Problem requirements:
Copy every item below word for word. Leave the pictures out.

--- START OF Information given ---

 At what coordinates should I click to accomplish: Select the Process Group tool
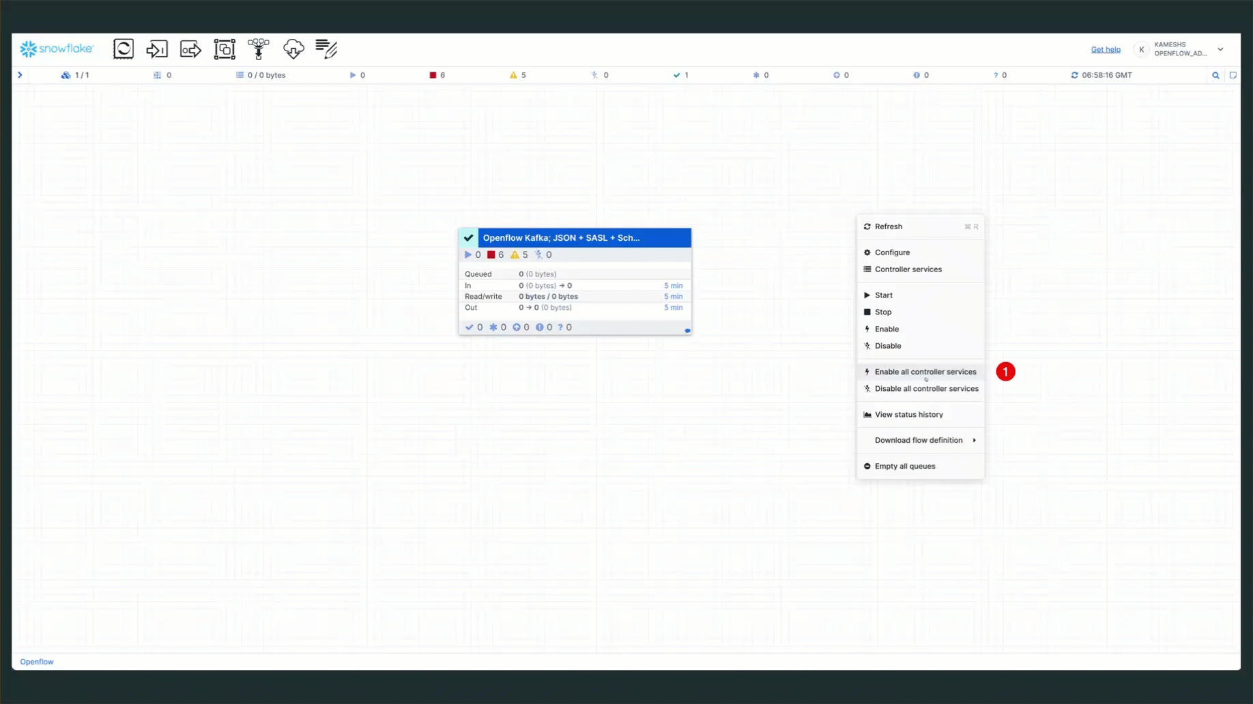[x=225, y=48]
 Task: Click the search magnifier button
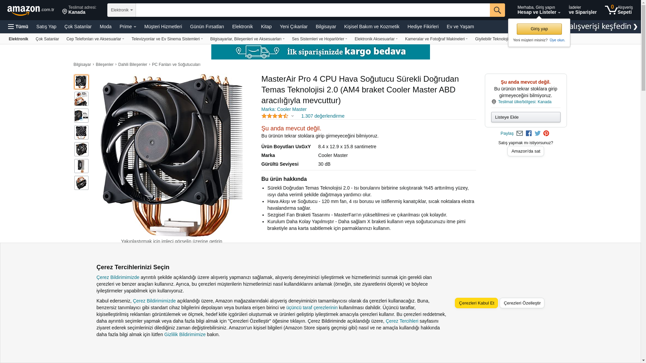click(x=497, y=10)
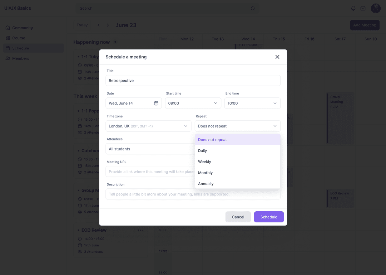Open the End time dropdown

pos(252,103)
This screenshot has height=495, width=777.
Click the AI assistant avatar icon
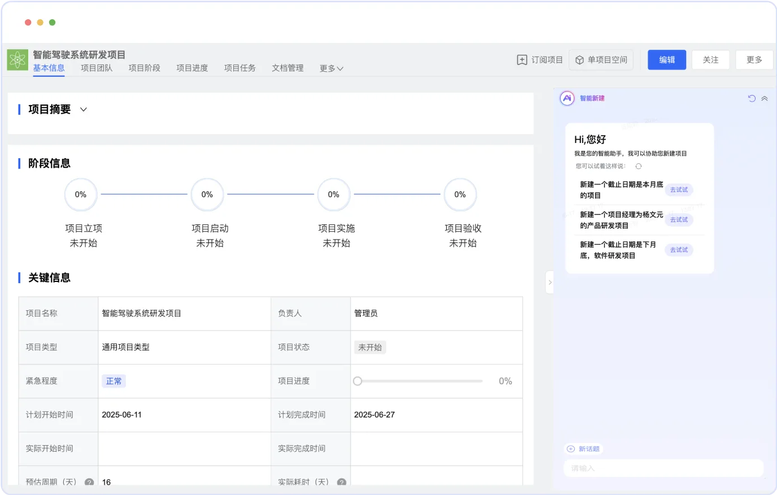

--- END OF Information given ---

Written response:
 At what coordinates should I click to accomplish: Select the Process Group tool
[x=225, y=48]
 Task: Click the search magnifier button
click(x=497, y=10)
Open the End time dropdown

pos(252,103)
This screenshot has height=495, width=777.
Click the AI assistant avatar icon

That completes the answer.